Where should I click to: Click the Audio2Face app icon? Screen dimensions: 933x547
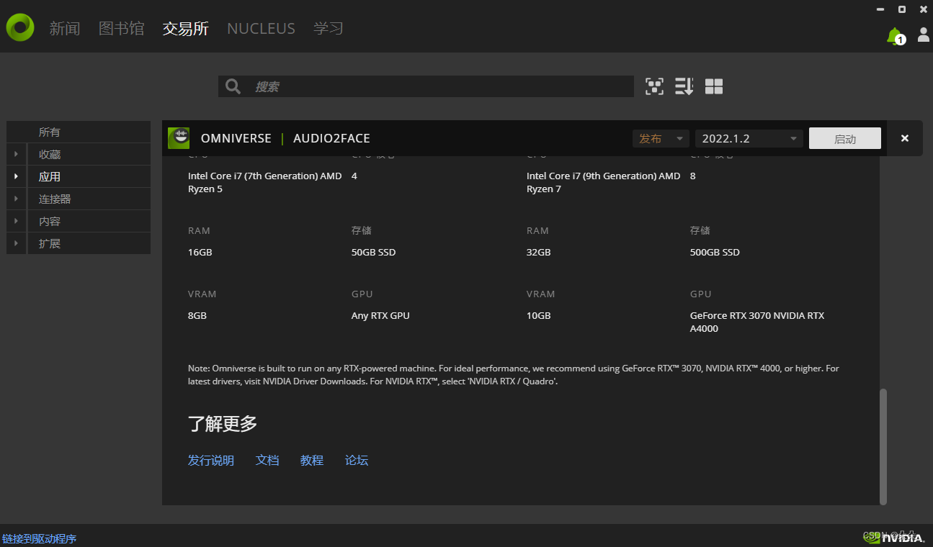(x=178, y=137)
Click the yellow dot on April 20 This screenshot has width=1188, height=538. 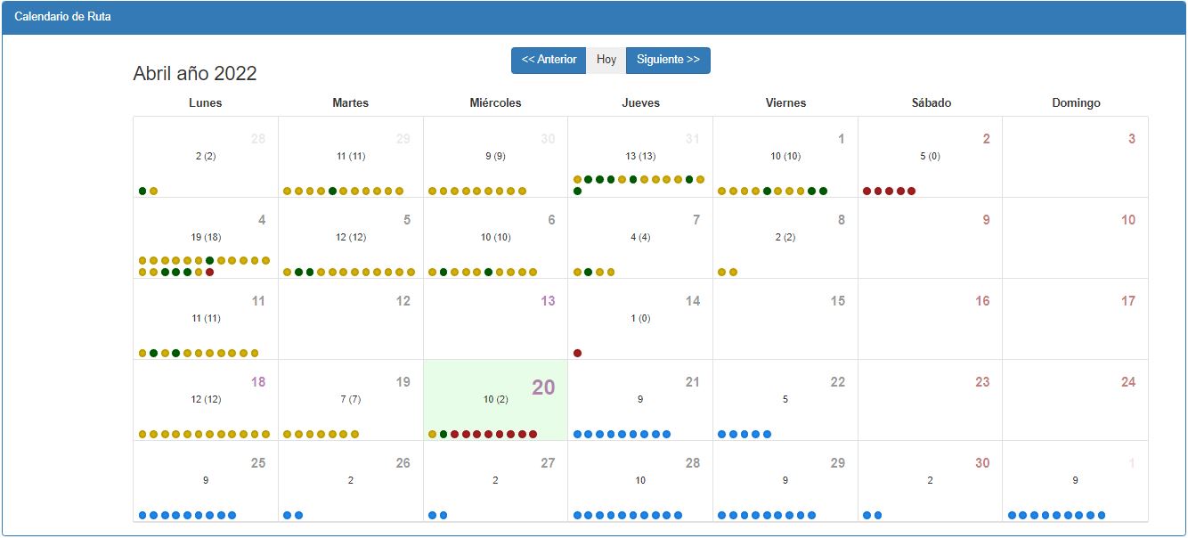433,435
--
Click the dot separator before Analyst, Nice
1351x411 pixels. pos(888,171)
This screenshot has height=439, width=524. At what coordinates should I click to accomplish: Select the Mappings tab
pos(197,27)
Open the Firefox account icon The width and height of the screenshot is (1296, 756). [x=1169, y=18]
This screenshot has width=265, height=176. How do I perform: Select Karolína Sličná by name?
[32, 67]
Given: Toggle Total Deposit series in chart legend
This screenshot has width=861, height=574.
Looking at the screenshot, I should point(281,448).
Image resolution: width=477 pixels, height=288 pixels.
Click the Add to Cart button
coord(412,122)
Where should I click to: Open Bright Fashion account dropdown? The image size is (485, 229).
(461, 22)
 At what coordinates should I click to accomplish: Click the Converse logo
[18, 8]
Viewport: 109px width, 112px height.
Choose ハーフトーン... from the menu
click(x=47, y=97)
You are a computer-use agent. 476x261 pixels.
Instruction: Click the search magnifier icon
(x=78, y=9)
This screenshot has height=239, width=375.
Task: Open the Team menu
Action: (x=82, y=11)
...
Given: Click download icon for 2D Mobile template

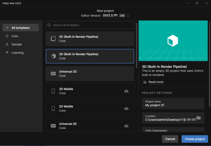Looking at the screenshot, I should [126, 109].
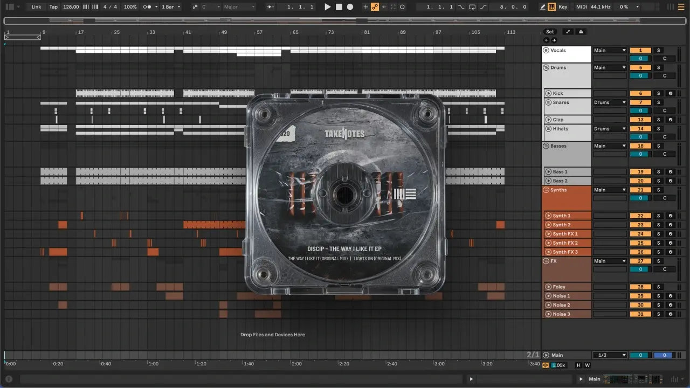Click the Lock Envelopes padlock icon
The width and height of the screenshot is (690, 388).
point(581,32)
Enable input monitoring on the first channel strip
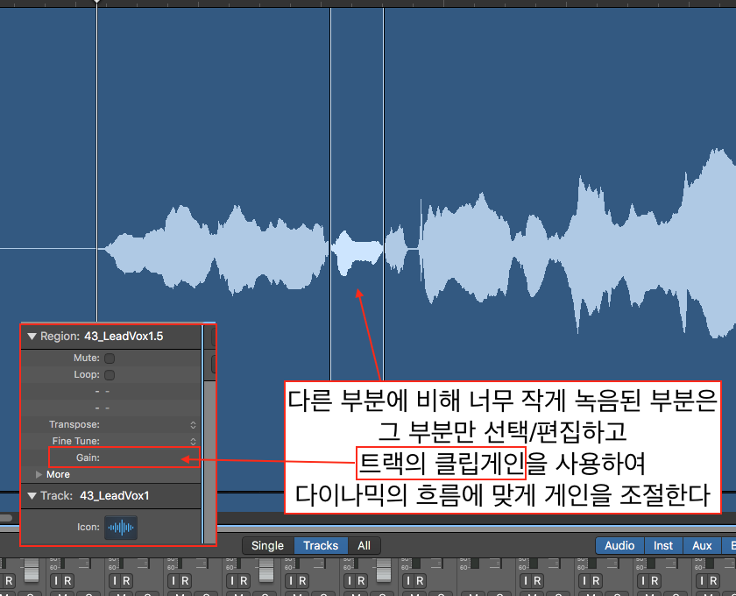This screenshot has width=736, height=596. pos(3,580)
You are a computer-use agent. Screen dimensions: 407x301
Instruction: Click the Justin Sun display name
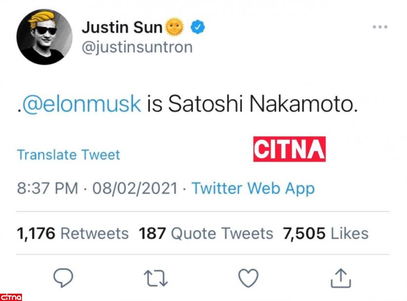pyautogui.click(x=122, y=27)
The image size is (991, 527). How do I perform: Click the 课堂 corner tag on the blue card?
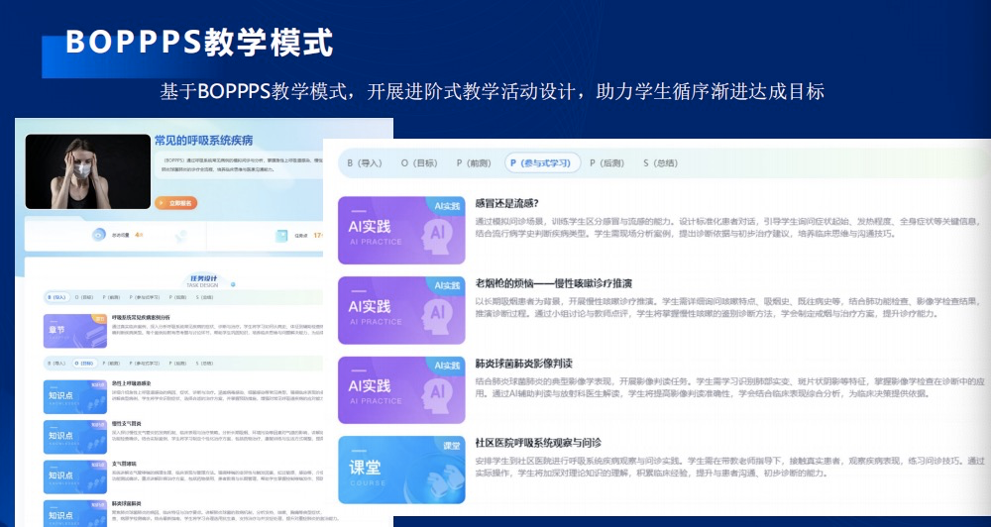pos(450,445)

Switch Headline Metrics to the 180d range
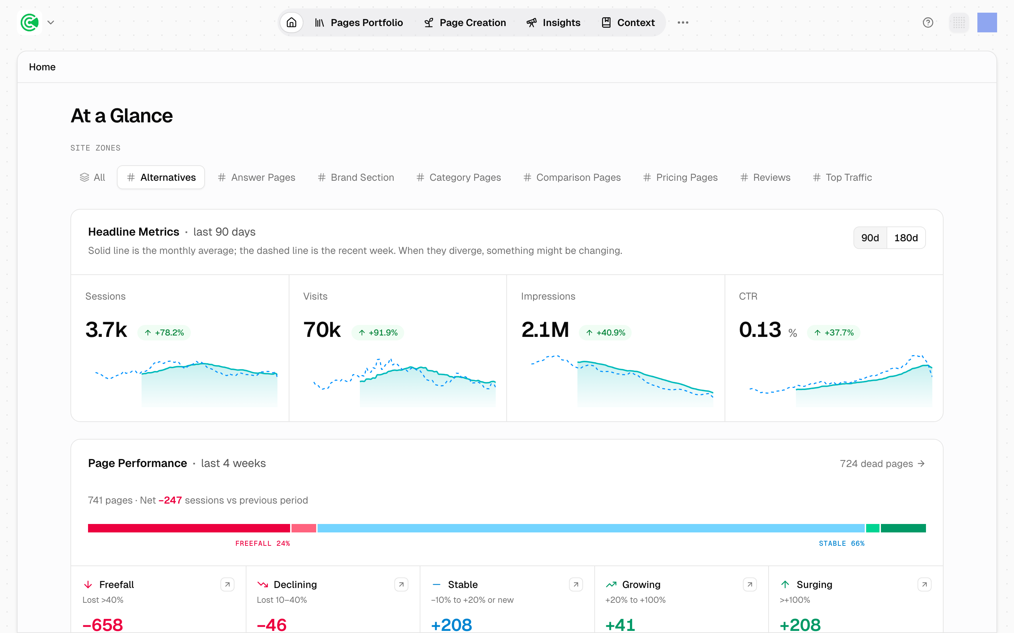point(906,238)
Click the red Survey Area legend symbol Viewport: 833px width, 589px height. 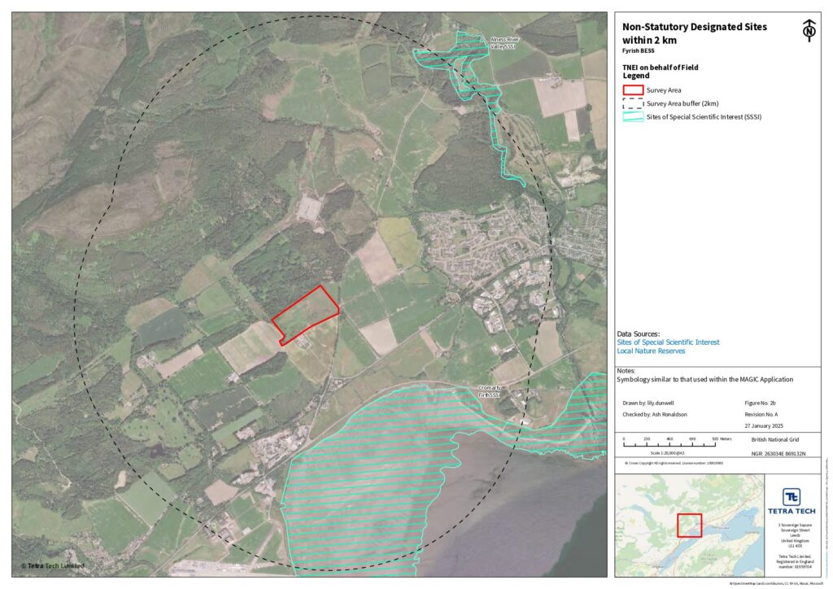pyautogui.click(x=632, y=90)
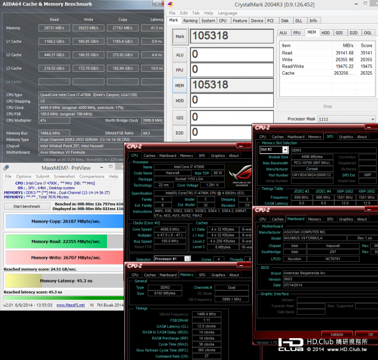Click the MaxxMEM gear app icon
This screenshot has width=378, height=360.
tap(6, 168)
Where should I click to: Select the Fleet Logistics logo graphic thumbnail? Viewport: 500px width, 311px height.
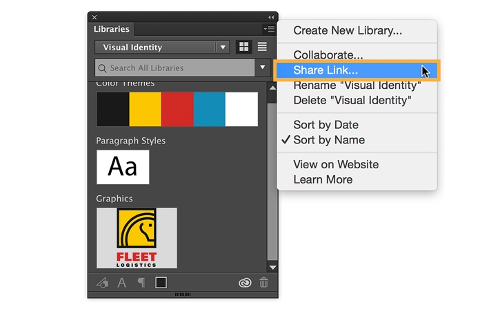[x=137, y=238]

About this task:
Show each line of the material above where "agent" occurs.

Answer to the exercise:
You are a computer-use agent. 476x261 pixels.
You are a computer-use agent. Screen dimensions: 407x301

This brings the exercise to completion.